The plan, which replaces the archaic 37-step system with an entirely new base pay scale designed to attract and keep the best teachers in the classroom, would provide more than a $5,800 average salary increase per teacher in the first year of implementation.
“There’s no greater investment we can make than in preparing our children for the future, and that’s why Senate Republicans have focused on improving student outcomes since day one,” said Senate Leader Phil Berger (R-Rockingham). “We’ve already taken steps to reform education and improve early career and performance pay for teachers. Investing nearly half a billion dollars in pay raises will make North Carolina a regional leader and encourage the best and brightest teachers to make a long-term commitment to their profession, our students and our state.”
The Senate proposal would repeal the automatic loss of tenure in 2018 and instead offer teachers a choice of whether to maintain that status. Teachers who decide to work on annual contracts for the 2014-15 school year would move to the new pay scale and receive the substantial salary increase. Those who choose to keep tenure would remain on the current pay schedule.
“We appreciate the feedback we’ve heard from our teachers on the need for a pay increase and the desire for a choice on tenure,” said Senate Majority Whip Jerry Tillman (R-Randolph), co-chair of the Senate Education Committee. “We are pleased to be able to come forward with a solution that addresses both of these concerns.”
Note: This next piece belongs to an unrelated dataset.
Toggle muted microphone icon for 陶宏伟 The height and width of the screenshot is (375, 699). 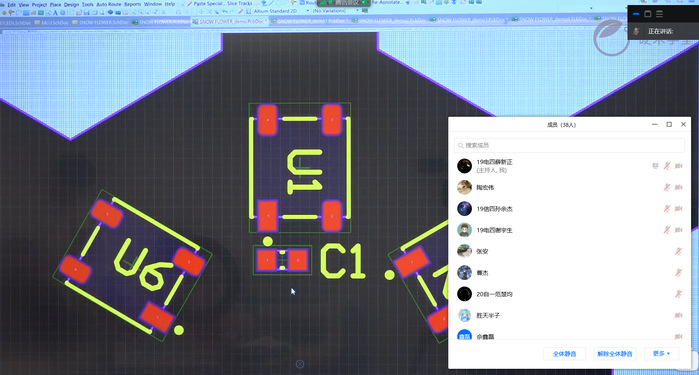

The plan would also provide an additional $39 million for pay raises for other public school employees. It matches the governor’s proposal to provide principals and other school administrators with an average two percent increase. And non-instructional public school employees would receive a $500 flat raise.
“By ensuring over 90 percent of dollars for public school pay raises go directly to teachers, we are prioritizing those who have the greatest impact on student performance and providing a major incentive for them to stay in the classroom,” said Sen. Tom Apodaca (R-Henderson), co-chair of the Senate Appropriations Subcommittee on Education/Higher Education.
“Under this plan, for the first time in state history, our public school teachers will now have an opportunity to make more than administrators,” said Sen. Dan Soucek (R-Watauga), co-chair of the Senate Education Committee.
Finally, the proposal fulfills the commitment state leaders made earlier this year to extend supplemental pay for teachers with Master’s degrees to those who have completed at least one course in a graduate program as of July 1, 2013. And it expands opportunities for local school systems to recognize and reward top performers by allocating funds for up to 35 percent of teachers to receive pay for excellence increases.
Senate Republicans pledged to pay for the raises with recurring revenue sources and without a tax hike.
“This year’s Senate budget funds this record teacher pay raise and $500 million in total pay increases to public school personnel on a permanent basis without a tax increase,” said Senate Majority Leader Harry Brown (R-Onslow), co-chair of the Senate Appropriations/ Base Budget Committee.